Following on his decision to embrace the Rev. Wright after all, while disagreeing with him only, Obama’s latest remarks in San Francisco about the frustrations and despair of the nation’s underclass mark a perceptible shift in his attitude.
In both cases, he appears to be tapping into the real emotional state of chronically poor, struggling, systematically abused and underrepresented folks, the scores of millions of them.
Far from being an elitist, this represents the opposite. While he can’t undo his personal history, he can and seems to be reaching out and channeling the raw emotions of real people who are hurting, allowing them to animate his sense of purpose.
The Washington Post’s newest dissembler, right-wing columnist Michael Gerson, is a man who’s been fixated in his twice-weekly opinions on Obama’s candidacy for a year. With a long arch-conservative pedigree, including stints at Wheaton College and the Heritage Foundation, and as an exaggeration-prone, provocative speechwriter in the Bush White House, Gerson is hardly interested in Obama’s well-being, except as Obama were a slavish puppet of a thinly-disguised so-called “non-partisan agenda.”

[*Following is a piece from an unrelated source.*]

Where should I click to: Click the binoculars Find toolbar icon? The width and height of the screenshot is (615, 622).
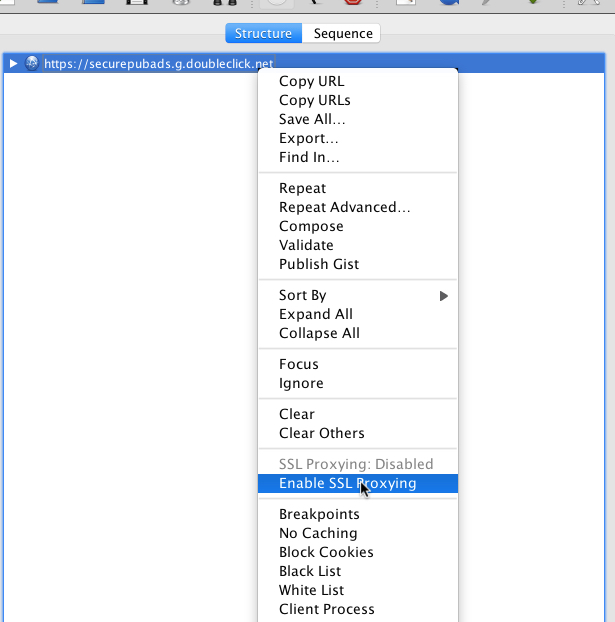click(225, 2)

Gerson has intimated through his columns that some, at least, expected Obama to be just that going into the campaign, and that he got a lot more of a boost, based on that expectation, than he might ever have had otherwise. Obama has, after all, advocated relatively free market-friendly policies, such as concerns national health care coverage, than his Democratic rival Sen. Hillary Clinton.
Gerson is among those arch-conservatives who like the idea of couching their ideas and agendas in racially-diverse contexts, such as by promoting abstention while funding AIDS relief in Africa. He is active with the breakaway group that left the Episcopal Church, U.S.A., in protest of an openly-gay priest being named a bishop. That group is now aligned with the menacing Anglican Archbishop of Nigeria, Peter Akinola, who argues that gay people belong in jail just for being gay, among other extremist things.
In his book, published last year, Gerson unapologetically declares himself an “idealist,” favoring superimposing so-called “moral criteria” on top of gritty reality, against working from the ground up, so to speak, for economic opportunity and justice.
In his column published in yesterday’s Post, Gerson decries the fact that Obama apparently shared his “idealist” approach in 2006, but has abandoned it recently.
As evidence Obama was once “one of us,” Gerson cited a speech Obama gave to a “Call for Renewal” conference in Washington, D.C., in 2006, where Obama referenced American historical heroes who “were not only motivated by faith, but repeatedly used religious language to argue for their cause,” adding, “To say that men and women should not inject their ‘personal morality’ into public policy debates is a practical absurdity. Our law is, by definition, a codification of morality, much of it grounded in the Judeo-Christian tradition.” Last year, he hailed Obama’s candidacy as more of a movement, than a traditional campaign.
Now, however, Gerson wrote, Obama has “seemed to slip into a crude academic Marxism,” which includes the notion that “the deepest realities of politics are economic and not moral.” Obama has become, the jilted Gerson proclaims, “prideful.”
A lot of truth comes through, intentionally or not, in Gerson’s words, because they reflect the expectations of the nation’s true elitists, the uber-rich, regarding Obama.
Rue the thought, they hold, that Obama would actually stand shoulder-to-shoulder with those they’ve been systematically ripping off for generations. By evoking the highly-charged veritable swear word, “Marxist,” he indicates that some of these elites may be getting genuinely nervous.
Gerson’s pain is evidence that Obama’s doing the right thing.